Using our OcrEngine as a model, you could do something like:
private OcrDocument DoRecognize(OcrEngine engine, ImageSource source)
{
engine.DocumentProgress += new OcrDocumentProgressEventHandler(_engine_DocumentProgress);
return engine.Recognize(source);
}Which feels natural and IntelliSense saves you a bunch of typing. The problem is that if this method gets called several times with the same engine object, it will attach many event handlers onto it, none of which will get released, nor can they be. There is no way to effectively iterate over the listeners to an event and find one, because we don't know what to look for. So instead, you need to add and remove the handlers:
private OcrDocument DoRecognize(OcrEngine engine, ImageSource source)
{
OcrDocumentProgressEventHandler docHandler = new OcrDocumentProgressEventHandler(_engine_DocumentProgress);
engine.DocumentProgress += docHandler;
OcrDocument doc = engine.Recognize(source);
engine.DocumentProgress -= docHandler;
return doc;
}
Now this will work better, but the code looks substantially worse. And it's also wrong - if there is an exception in the processing (and trust me, there is a lot that can go wrong), the exception will blow through this without cleaning up anything, so your engine will still have an extra event handler on it. OK, try three:
private OcrDocument DoRecognize(OcrEngine engine, ImageSource source)
{
OcrDocumentProgressEventHandler docHandler = new OcrDocumentProgressEventHandler(_engine_DocumentProgress);
engine.DocumentProgress += docHandler;
try {
OcrDocument doc = engine.Recognize(source);
return doc;
}
finally {
engine.DocumentProgress -= docHandler;
}
}
This will work just fine, but the code looks horrible.

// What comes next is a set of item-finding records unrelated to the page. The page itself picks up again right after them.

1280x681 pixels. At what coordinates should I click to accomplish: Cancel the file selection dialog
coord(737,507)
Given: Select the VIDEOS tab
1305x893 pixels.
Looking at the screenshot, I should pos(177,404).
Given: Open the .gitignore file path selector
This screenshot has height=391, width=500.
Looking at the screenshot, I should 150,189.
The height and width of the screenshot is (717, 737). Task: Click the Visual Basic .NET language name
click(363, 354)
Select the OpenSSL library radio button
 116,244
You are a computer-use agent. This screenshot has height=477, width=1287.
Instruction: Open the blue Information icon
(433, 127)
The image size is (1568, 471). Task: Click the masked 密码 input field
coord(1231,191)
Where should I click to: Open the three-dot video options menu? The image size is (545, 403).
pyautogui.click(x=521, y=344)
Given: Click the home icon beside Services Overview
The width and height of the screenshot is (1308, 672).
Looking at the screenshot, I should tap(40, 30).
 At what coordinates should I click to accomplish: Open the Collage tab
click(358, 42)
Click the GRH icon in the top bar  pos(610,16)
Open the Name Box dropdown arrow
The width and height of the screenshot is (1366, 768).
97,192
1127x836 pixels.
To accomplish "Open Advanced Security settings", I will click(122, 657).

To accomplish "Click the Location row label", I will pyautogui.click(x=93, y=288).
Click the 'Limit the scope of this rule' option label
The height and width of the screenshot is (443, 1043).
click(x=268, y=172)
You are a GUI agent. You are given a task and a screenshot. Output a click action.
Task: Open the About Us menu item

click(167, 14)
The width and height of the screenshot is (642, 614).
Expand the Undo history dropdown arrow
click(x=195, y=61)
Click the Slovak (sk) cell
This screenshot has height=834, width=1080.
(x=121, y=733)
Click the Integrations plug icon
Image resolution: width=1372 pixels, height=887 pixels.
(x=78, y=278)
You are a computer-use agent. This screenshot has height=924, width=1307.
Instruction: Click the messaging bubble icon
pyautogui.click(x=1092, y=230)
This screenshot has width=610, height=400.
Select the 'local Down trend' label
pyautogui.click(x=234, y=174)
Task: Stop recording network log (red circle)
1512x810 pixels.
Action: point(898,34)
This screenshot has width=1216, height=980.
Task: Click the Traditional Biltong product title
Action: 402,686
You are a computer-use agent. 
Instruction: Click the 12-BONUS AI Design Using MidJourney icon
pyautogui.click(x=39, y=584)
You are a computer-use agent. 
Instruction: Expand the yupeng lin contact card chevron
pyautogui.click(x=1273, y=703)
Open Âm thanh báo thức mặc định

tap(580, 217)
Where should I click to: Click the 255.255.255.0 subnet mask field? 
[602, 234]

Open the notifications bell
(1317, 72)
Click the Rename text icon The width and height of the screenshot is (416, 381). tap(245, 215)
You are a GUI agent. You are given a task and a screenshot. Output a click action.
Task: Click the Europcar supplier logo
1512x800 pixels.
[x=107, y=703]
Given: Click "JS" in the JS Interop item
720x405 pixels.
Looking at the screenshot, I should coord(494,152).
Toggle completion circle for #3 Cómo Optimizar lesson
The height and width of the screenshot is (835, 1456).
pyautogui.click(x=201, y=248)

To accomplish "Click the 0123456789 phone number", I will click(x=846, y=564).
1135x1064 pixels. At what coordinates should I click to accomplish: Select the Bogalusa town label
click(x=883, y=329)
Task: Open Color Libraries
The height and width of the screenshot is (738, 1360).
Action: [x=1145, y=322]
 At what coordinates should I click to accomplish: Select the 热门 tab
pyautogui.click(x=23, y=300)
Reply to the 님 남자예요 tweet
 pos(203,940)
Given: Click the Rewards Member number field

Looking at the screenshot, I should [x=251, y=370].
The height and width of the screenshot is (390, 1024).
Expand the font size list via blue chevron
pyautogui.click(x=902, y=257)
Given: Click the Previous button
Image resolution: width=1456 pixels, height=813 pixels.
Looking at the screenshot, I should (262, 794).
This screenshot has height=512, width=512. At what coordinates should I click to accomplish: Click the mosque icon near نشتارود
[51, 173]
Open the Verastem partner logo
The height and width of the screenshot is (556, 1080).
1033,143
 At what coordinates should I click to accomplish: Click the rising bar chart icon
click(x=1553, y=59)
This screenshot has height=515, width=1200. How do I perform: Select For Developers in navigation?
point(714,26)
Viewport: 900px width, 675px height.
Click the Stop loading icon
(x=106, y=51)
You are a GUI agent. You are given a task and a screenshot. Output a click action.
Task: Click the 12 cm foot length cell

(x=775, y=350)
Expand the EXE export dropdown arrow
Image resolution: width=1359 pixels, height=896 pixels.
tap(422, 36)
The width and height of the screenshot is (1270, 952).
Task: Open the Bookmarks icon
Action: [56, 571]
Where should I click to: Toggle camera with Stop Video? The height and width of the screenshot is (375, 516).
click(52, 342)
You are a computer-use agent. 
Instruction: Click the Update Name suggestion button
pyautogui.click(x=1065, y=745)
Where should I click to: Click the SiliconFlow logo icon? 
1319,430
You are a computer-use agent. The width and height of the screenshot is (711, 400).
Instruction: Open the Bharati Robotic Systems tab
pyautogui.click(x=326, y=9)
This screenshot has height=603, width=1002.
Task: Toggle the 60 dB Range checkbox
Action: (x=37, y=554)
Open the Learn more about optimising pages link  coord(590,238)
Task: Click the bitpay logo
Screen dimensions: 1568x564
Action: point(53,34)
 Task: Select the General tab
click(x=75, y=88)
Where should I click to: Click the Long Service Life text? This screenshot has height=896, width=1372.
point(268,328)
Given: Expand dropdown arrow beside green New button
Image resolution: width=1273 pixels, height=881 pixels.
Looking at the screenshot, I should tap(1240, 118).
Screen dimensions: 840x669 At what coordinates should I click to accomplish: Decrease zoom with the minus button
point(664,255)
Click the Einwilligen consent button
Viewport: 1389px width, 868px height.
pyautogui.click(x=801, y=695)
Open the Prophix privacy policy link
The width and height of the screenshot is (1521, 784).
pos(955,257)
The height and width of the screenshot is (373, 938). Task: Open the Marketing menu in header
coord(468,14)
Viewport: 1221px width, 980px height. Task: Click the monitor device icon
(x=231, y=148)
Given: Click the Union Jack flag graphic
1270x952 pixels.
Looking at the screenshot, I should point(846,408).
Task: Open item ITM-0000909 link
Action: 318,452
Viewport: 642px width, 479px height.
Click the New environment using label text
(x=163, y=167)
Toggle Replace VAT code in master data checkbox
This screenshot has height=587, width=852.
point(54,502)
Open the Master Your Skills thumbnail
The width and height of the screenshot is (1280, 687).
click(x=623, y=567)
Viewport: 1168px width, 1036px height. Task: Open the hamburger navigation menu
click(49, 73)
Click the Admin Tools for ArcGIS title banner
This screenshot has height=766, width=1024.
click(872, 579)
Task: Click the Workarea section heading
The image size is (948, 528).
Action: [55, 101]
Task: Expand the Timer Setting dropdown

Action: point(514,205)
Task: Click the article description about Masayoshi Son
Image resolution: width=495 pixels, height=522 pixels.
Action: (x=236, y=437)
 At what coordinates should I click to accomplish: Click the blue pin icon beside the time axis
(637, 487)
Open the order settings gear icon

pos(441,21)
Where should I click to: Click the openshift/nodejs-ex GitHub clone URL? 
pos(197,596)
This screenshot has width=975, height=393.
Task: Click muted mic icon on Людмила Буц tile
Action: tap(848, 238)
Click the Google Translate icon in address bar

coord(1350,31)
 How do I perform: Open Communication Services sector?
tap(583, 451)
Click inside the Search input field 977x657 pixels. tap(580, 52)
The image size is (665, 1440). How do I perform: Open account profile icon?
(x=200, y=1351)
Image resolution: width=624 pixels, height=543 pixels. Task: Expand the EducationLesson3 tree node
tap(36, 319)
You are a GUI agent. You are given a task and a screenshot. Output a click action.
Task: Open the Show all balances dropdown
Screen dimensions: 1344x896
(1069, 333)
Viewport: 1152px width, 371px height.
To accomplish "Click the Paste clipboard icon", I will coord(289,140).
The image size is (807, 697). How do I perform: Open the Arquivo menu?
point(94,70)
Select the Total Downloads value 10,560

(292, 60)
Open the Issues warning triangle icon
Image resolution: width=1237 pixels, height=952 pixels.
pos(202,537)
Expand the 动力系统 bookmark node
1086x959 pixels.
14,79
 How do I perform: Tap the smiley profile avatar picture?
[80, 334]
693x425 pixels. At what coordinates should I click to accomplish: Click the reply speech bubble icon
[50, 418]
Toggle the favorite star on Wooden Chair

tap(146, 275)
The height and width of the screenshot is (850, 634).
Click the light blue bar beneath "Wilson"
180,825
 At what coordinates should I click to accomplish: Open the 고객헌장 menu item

In C++, I'd be inclined to make a helper class that installs the event handler on construction and removes it on destruction, so the code might look like this:
//...
private:
OcrDocument *DoRecognize(OcrEngine *engine, ImageSource *source)
{
DocProgressInstaller installer(engine, new OcrDocumentProgressEventHandler(_engine_DocumentProgress));
return engine->Recognize(source);
}
//...
class DocProgressInstaller {
public:
DocProgressInstaller(OcrEngine *engine, OcrDocumentProgressEventHandler *handler) : m_engine(engine), m_handler(handler)
{
m_engine->DocumentProgress += m_handler;
}
virtual ~DocProgressInstaller() { m_engine -= m_handler; }
private:
OcrEngine *m_engine;
OcrDocumentProgressEventHandler *m_handler;
}
And lo and behold, the code where this is used looks very nice and is readable. This tedious code is hidden behind the scenes and operates correctly during a throw. But we're talking C# here, so it doesn't work.
Again, if I could have the ability to make variables do something nice when they go out of scope, I'd be very happy - so happy that I'd willing accept some new keywords in the language to make that apparent and to allow some new semantics. I imagine that you could either use stack or local as the keyword and use the following semantics:
stack variables need to be passed in to a method that declares a parameter as a stack variable (a la ref and out). Stack variables are destroyed when the variable goes out of scope. Stack variables cannot be assigned to, from, or returned.
That's a lot of restrictions but it does some great stuff: it allows me, the developer, to decide where the memory comes from and takes a fair amount of pressure off the garbage collector (and that's a great thing, IMHO. I talked with a former co-worker who had done a project that involved doing static analysis of garbage collected programs and he created a versions that would do stack allocation and he got substantial performance increases that way). It allows resource management to happen automatically on clear boundaries. It makes my code easier to read.
Wanting to make something come and go at particular points in time is a recurring CS problem. Shouldn't it be an easy one to do right instead of an easy one to do wrong?